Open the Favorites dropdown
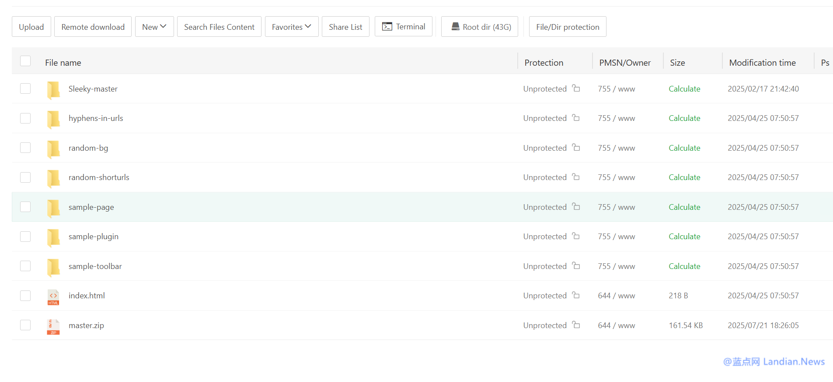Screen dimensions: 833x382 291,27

--

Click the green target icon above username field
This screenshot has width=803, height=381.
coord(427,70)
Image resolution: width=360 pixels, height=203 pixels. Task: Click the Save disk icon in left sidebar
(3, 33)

What you need to do:
Pull out every line in the records that contains the string "width".

Finished task:
This screenshot has width=803, height=381.
Image resolution: width=360 pixels, height=203 pixels. Task: Click the Save disk icon in left sidebar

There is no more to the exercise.